Но тот вырвался и побежал к лестницам.
- Ох-ох-ох! - кричал он. - Головушка моя упала! Охте мне, о-о!
И он стремительно стал спускаться со стены по лестнице. Все с
недоумением смотрели, что из этого будет. А что, как стрельцы опомнятся и
схватят его? Но юродивый недолго оставался под стеною: он поднял что-то с
земли и снова стал взбираться по лестнице... В руках у него оказался
знакомый всем череп...
Скоро ратные люди втащили на стену все лестницы осаждающих. Ударил
колокол, и братия сыпанула в собор, словно пчелы в улей, служить
благодарственный молебен.
XII. ИСПОВЕДЬ КНЯЗЯ МЫШЕЦКОГО
После такого вторичного неудачного приступа осада монастыря снова
затянулась на неопределенное время. Воевода Мещеринов, опасаясь, что за
этим проклятым "Соловецким сидением" его русая головушка успеет
подернуться инеем седины, бил челом о подмоге ратными людьми, и к нему
прислали в помощь около восьмисот свежих стрельцов, двинских и
холмогорских. Поглядели и эти стрельцы на серые стены, по которым от
времени до времени двигались темные тени, посмотрели, покачали головами и
в душе пришли к тому же заключению, что и прежние: "За что, мол, про что
старцев божьих тревожат? Вон как голосно за стенами звонят святые
колокола, молятся, знать, старцы, не дурно какое чинят, а Богу работают...
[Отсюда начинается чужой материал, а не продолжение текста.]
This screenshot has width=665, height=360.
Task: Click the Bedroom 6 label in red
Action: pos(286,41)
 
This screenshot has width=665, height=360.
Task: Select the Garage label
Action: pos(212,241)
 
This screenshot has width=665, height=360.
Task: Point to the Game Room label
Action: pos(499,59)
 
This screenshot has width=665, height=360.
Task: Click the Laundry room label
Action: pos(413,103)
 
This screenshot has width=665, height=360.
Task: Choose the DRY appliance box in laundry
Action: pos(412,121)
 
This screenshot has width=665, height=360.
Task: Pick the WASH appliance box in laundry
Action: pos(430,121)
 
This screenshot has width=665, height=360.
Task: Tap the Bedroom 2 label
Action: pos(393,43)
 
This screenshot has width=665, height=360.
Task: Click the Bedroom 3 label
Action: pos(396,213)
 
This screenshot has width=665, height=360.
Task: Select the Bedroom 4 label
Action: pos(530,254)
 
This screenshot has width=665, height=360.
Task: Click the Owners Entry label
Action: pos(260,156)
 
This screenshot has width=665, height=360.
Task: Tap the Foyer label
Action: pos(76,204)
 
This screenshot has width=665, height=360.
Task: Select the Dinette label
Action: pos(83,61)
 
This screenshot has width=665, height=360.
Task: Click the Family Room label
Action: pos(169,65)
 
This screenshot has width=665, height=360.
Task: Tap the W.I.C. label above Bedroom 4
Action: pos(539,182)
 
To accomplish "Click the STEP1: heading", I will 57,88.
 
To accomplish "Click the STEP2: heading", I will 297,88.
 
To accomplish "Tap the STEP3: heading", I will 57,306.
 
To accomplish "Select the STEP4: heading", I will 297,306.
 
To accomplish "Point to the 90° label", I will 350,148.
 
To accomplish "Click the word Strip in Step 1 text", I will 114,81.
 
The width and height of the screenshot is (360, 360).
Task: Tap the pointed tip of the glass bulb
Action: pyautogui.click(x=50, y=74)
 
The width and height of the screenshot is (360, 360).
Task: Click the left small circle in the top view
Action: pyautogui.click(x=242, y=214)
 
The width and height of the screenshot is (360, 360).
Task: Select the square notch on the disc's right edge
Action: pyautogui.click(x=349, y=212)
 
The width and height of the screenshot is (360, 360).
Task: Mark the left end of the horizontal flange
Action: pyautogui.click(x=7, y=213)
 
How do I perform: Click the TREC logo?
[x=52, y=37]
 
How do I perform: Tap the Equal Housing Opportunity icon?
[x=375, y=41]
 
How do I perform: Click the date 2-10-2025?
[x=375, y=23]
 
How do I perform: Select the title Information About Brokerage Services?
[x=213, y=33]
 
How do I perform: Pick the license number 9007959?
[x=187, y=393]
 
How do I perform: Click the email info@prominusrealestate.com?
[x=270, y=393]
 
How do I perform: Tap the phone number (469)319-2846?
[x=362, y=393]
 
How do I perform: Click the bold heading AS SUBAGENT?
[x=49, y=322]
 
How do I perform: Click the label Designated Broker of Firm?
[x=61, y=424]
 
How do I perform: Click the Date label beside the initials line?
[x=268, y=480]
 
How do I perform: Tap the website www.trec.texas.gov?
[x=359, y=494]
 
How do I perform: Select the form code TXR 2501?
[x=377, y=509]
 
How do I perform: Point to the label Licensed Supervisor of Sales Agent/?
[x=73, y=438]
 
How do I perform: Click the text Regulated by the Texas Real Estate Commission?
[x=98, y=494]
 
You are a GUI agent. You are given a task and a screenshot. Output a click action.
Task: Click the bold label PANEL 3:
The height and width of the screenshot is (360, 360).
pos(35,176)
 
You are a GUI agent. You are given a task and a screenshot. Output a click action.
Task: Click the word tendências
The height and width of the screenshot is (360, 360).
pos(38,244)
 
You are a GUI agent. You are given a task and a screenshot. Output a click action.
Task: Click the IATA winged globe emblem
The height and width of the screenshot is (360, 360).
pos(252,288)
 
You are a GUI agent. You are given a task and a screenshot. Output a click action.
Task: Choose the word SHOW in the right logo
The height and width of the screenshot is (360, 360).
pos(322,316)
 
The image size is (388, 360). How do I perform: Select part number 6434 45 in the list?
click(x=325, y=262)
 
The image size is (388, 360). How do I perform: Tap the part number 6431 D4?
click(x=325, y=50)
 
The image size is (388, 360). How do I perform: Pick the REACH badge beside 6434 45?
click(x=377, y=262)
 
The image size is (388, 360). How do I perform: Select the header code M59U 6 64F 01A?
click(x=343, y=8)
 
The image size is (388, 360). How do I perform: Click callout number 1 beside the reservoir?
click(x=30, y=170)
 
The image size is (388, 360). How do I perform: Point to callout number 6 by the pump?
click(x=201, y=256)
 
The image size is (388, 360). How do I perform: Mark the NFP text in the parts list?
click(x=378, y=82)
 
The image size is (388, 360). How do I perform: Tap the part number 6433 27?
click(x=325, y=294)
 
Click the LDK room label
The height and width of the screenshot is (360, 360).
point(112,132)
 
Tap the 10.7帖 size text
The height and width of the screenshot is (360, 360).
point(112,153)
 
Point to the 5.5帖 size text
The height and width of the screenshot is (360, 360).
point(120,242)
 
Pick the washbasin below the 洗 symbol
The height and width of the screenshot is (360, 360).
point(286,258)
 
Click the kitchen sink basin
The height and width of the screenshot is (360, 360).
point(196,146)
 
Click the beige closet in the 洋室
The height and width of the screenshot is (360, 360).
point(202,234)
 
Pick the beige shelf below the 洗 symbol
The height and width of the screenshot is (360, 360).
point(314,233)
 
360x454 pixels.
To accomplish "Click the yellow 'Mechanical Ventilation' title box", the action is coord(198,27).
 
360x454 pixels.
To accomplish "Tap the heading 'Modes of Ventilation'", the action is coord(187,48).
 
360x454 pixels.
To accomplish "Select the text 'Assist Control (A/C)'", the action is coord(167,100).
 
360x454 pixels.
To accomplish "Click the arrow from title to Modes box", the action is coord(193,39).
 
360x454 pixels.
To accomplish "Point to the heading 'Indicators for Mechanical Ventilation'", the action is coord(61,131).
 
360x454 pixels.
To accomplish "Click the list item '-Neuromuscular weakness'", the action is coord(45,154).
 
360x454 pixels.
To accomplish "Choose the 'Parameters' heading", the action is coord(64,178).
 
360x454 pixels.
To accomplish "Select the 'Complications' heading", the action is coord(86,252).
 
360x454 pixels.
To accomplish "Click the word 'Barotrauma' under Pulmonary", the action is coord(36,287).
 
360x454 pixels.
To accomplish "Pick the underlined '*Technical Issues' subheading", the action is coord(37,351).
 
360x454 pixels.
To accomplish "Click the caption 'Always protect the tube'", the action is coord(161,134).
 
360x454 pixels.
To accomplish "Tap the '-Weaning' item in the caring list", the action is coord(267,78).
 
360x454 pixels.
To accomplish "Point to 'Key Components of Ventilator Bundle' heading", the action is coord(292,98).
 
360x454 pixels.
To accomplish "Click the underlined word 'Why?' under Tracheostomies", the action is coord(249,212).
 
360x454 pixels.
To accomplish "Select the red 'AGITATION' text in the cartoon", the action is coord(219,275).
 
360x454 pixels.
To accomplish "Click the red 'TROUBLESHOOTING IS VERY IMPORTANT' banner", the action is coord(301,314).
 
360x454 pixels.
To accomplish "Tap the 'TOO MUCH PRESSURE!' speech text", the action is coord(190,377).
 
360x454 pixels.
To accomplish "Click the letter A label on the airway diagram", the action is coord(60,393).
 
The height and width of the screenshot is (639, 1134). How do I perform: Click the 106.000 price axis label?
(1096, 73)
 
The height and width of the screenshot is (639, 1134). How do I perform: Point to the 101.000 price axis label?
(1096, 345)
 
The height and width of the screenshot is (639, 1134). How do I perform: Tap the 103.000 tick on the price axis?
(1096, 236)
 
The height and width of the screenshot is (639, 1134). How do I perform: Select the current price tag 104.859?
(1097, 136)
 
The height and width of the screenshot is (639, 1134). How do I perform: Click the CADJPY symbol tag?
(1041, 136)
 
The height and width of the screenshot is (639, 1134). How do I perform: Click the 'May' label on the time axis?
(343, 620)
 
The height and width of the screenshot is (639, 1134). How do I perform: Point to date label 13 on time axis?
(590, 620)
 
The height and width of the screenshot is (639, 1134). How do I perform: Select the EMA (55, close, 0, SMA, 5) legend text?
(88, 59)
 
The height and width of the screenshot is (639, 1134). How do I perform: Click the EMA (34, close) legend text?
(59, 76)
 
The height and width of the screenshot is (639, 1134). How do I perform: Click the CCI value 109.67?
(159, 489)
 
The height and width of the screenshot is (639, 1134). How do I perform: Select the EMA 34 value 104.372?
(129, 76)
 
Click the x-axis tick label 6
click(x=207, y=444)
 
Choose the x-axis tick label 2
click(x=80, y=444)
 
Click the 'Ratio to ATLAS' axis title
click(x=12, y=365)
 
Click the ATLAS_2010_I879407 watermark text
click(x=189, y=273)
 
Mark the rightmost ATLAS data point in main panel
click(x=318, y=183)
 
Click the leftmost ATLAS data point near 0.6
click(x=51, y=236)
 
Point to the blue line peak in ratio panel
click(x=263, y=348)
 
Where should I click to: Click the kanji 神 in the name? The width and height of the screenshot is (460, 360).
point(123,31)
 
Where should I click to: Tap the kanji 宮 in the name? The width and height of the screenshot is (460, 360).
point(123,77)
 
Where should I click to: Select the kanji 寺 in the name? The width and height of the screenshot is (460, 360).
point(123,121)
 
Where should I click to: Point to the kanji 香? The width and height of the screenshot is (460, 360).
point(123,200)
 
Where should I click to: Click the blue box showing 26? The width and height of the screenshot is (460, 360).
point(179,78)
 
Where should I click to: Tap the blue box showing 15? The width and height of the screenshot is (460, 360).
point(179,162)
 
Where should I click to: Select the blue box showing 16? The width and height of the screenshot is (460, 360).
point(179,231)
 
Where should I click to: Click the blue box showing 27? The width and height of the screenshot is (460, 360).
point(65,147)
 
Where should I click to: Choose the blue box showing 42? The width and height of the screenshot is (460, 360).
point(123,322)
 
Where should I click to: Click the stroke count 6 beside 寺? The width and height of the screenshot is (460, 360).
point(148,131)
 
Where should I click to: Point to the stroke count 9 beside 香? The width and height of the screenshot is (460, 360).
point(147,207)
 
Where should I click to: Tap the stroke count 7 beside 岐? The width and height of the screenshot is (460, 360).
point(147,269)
вон и голубки над монастырем полетывают, и ластушки-касатушки вокруг
церквей пореивают, таково хорошо там, а мы разорять их пришли... али мы
нехристи?"
И потянулась вялая, неохотная осада, потянулось бесконечное время.
Лето же, как назло, выдалось жаркое, душное, парящее, какое только
способен создать сырой, водянистый Север. Стрельцам почти постоянно
приходилось проводить время в окопах, в сырых и душных землянках, и только
по ночам они могли выползать из своих берлог, чтобы подышать воздухом; а
то покажись только днем, так со стен монастыря того и гляди угостят пулей,
а соберись стрельцы кучкой, так и галанскими орехами черная братия
попотчует. И из-за чего, думалось стрельцам, вся эта истома? Чем
провинились старцы? Что крестному-то истовым крестятся, не щепотью, так
вина эта не больно винная: эта вина не в вину. Недаром отцы и деды двумя
персты крестились, а они были не глупее сынов-от да внуков своих. Да и то
сказать: так оно со старины повелось, так бы ему и стоять. Дак нет!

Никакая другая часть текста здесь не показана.